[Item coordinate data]
%%

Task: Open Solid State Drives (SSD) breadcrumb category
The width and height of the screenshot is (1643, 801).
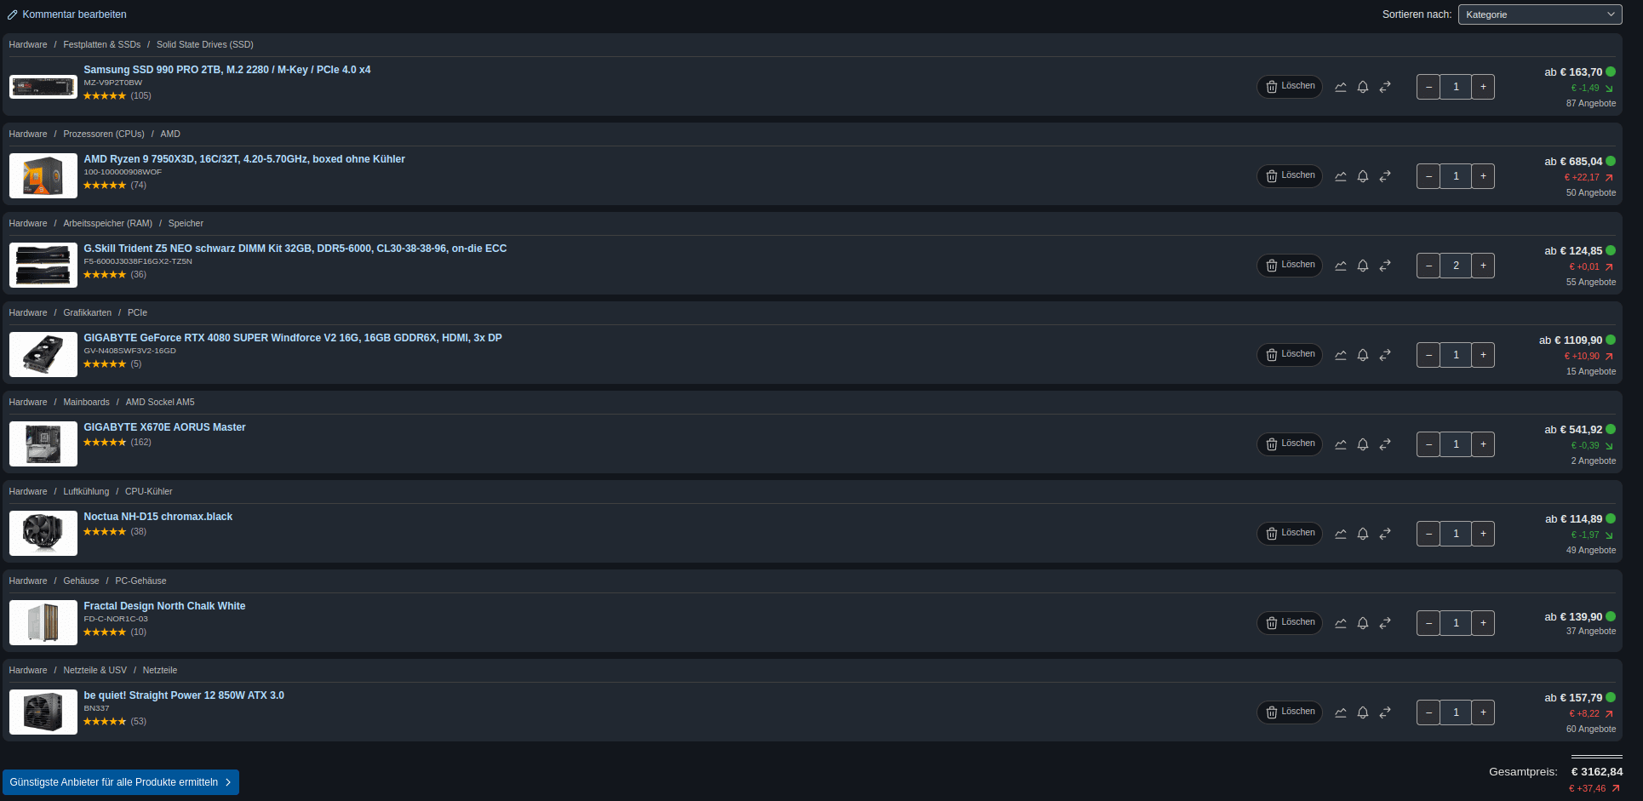Action: (x=205, y=44)
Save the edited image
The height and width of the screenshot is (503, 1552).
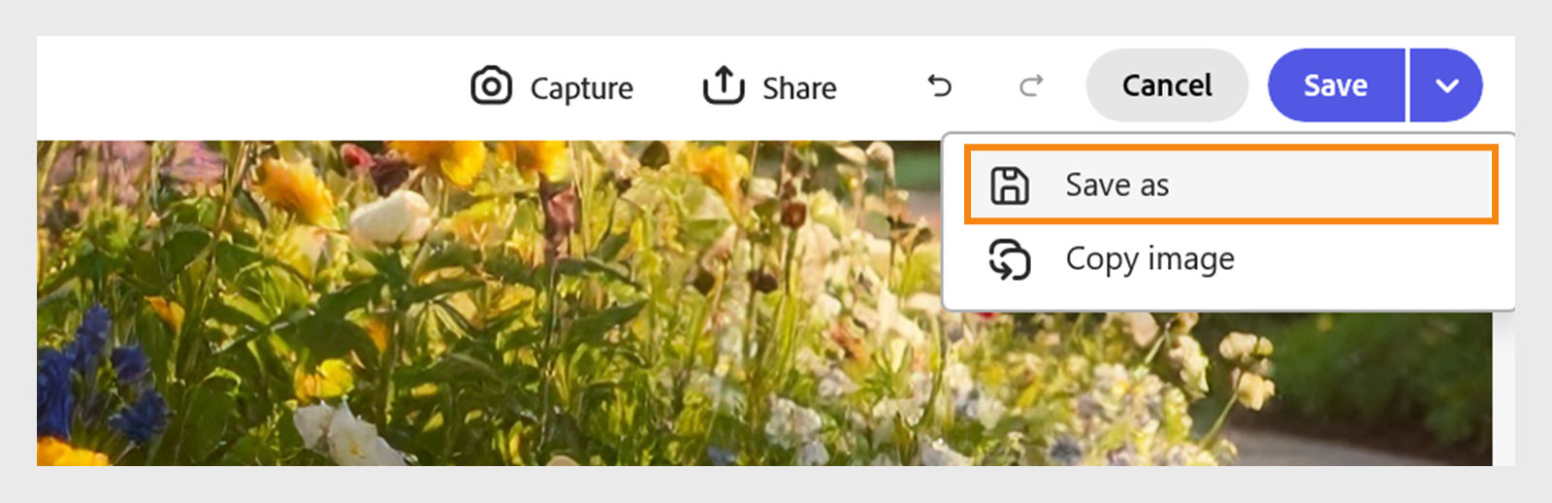point(1336,85)
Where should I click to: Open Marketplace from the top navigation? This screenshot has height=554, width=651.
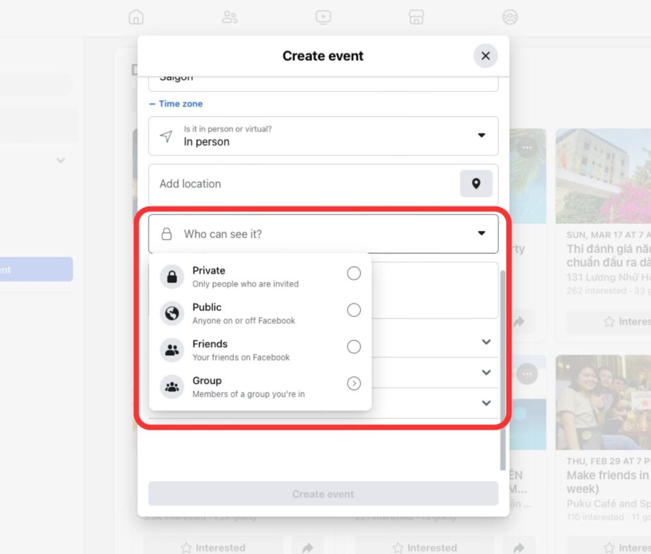coord(416,17)
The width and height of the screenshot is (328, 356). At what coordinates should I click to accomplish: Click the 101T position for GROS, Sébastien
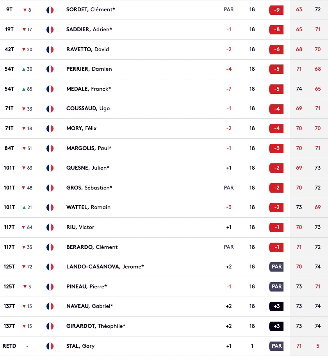click(x=9, y=188)
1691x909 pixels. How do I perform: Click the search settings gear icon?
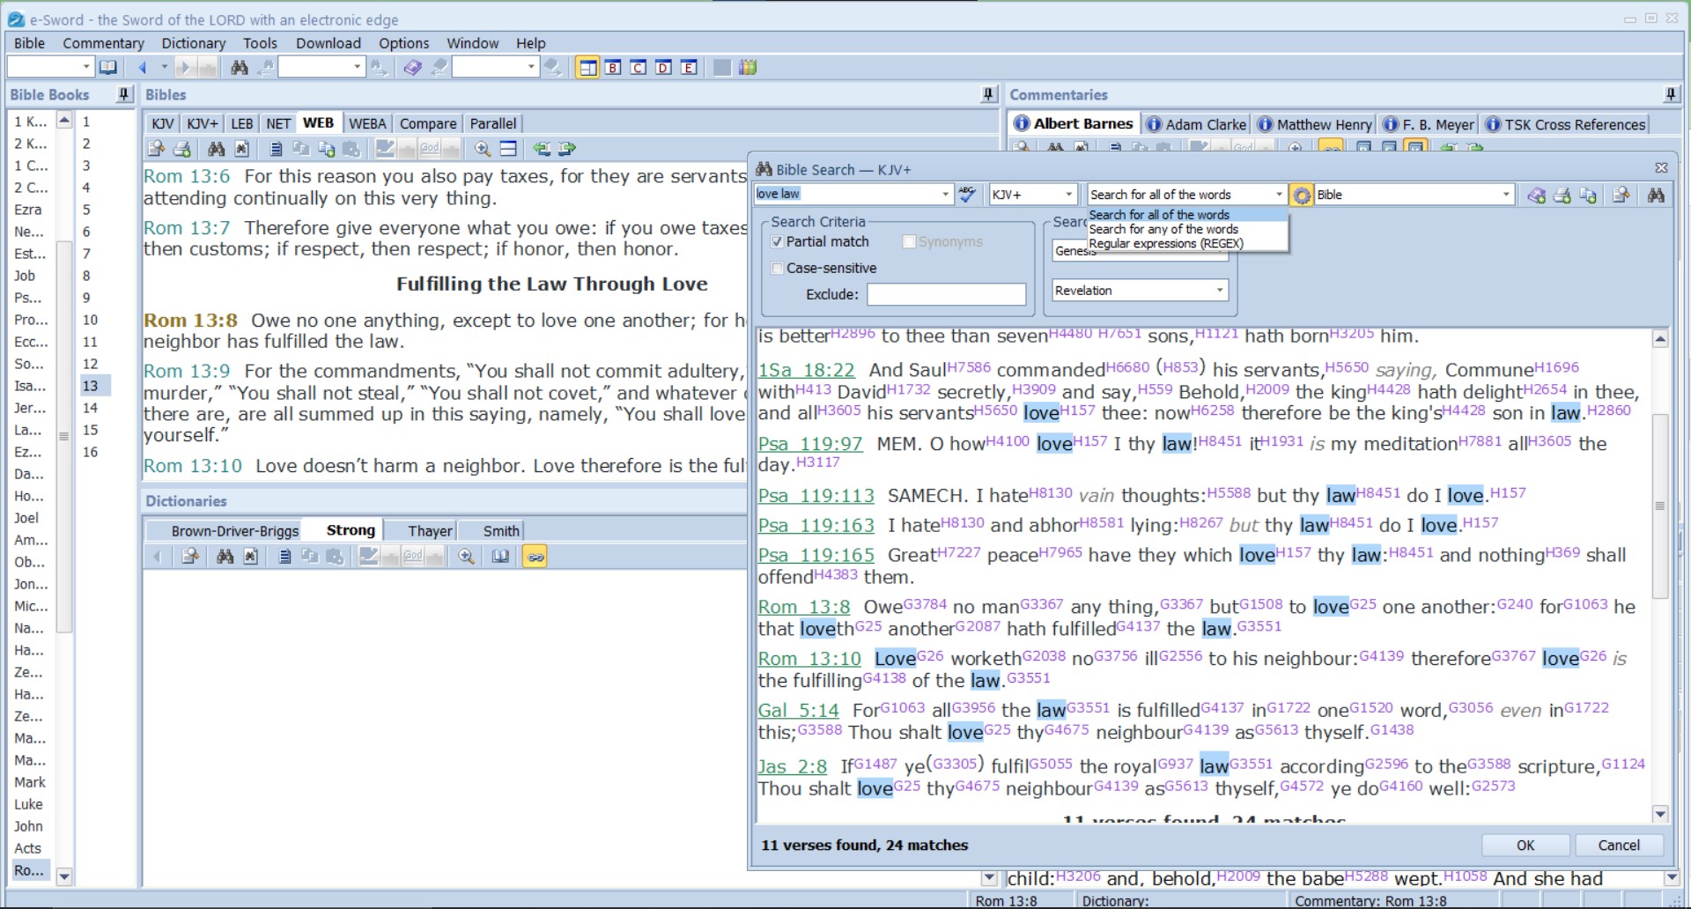(x=1302, y=196)
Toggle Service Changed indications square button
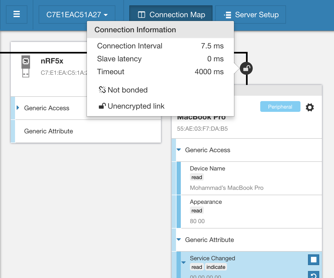 coord(313,260)
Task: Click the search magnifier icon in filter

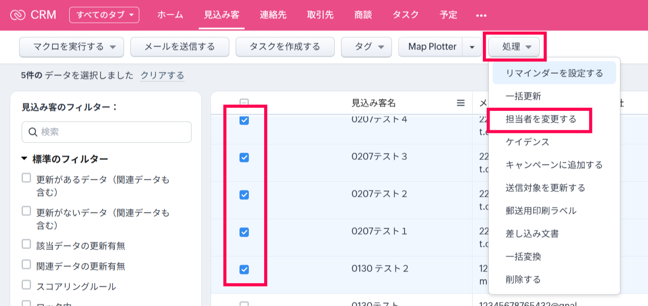Action: pos(33,132)
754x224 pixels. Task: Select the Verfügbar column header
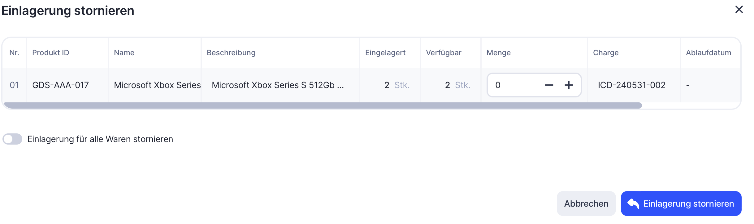click(x=444, y=53)
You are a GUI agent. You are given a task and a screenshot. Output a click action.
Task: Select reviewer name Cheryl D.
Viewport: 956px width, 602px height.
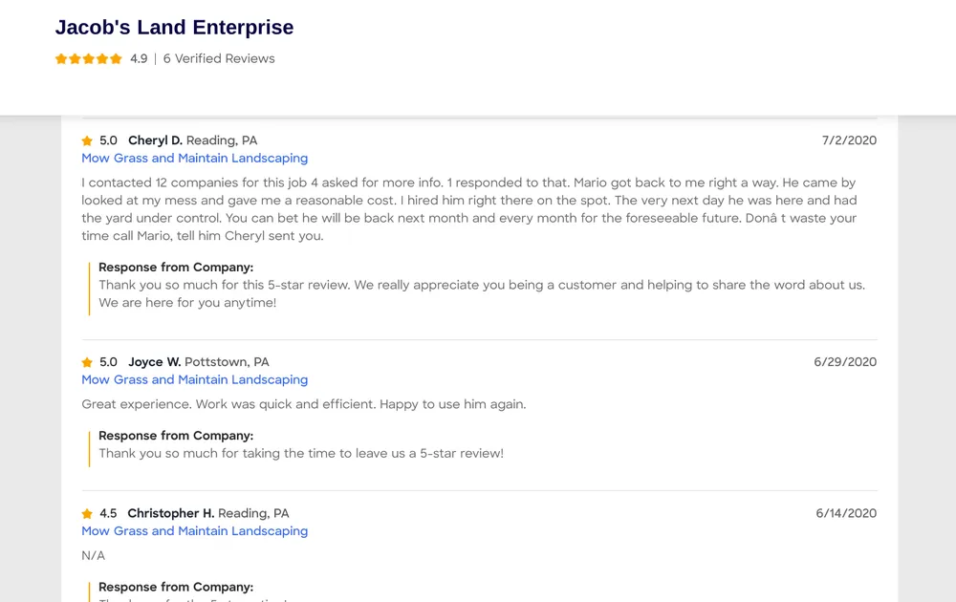[x=155, y=140]
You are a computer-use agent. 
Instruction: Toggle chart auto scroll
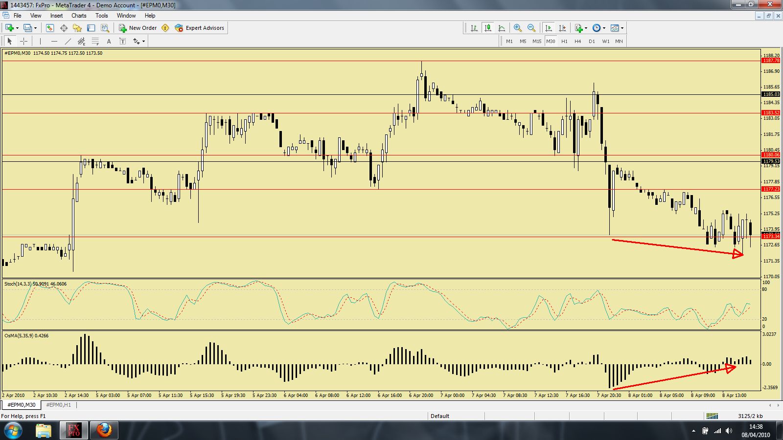click(x=548, y=28)
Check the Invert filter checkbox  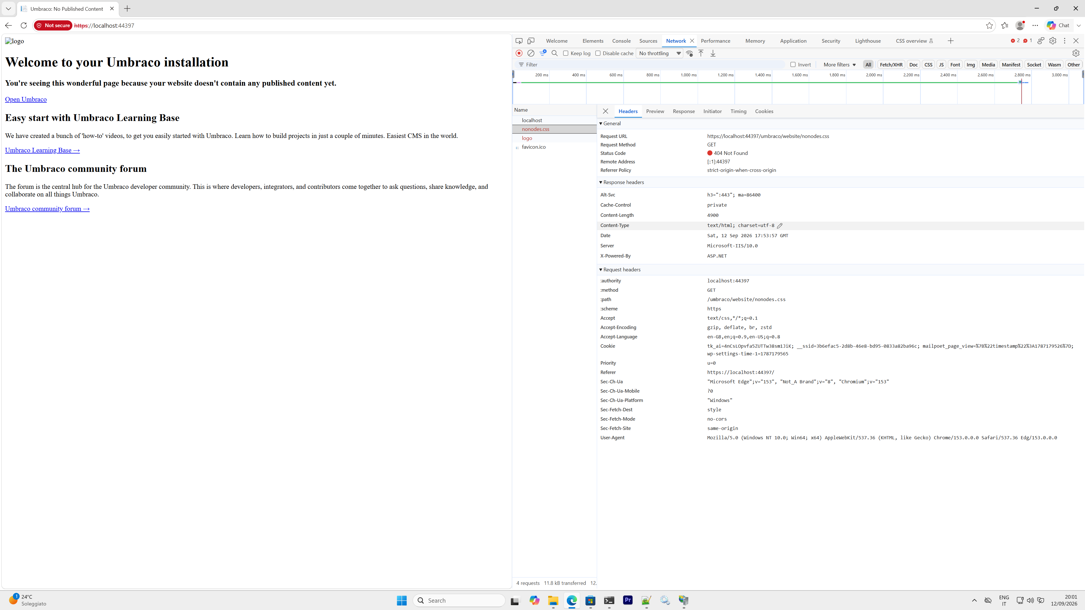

%%

▶ **TO DO**
Can you express the data above as a Markdown table with the columns "Row" and "Line," giving each line its row number, skipping blank lines, and leaving the pictures out?

▶ **EXPECTED OUTPUT**
| Row | Line |
|---|---|
| 1 | Task: Open Solid State Drives (SSD) breadcrumb category |
| 2 | The width and height of the screenshot is (1643, 801). |
| 3 | Action: (x=205, y=44) |
| 4 | Save the edited image |
| 5 | The height and width of the screenshot is (503, 1552). |
| 6 | point(1336,85) |
| 7 | Where should I click to: Open Marketplace from the top navigation? This screenshot has height=554, width=651. |
| 8 | coord(416,17) |
| 9 | The width and height of the screenshot is (328, 356). At what coordinates should I click to accomplish: Click the 101T position for GROS, Sébastien |
| 10 | click(x=9, y=188) |
| 11 | 1691x909 pixels. How do I perform: Click the search settings gear icon? |
| 12 | (x=1302, y=196) |
| 13 | Toggle Service Changed indications square button |
| 14 |  coord(313,260) |
| 15 | Task: Click the search magnifier icon in filter |
| 16 | Action: pos(33,132) |
| 17 | 754x224 pixels. Task: Select the Verfügbar column header |
| 18 | click(x=444, y=53) |
| 19 | You are a GUI agent. You are given a task and a screenshot. Output a click action. |
| 20 | Task: Select reviewer name Cheryl D. |
| 21 | Viewport: 956px width, 602px height. |
| 22 | [x=155, y=140] |
| 23 | You are a computer-use agent.  |
| 24 | Instruction: Toggle chart auto scroll |
| 25 | click(x=548, y=28) |
| 26 | Check the Invert filter checkbox   |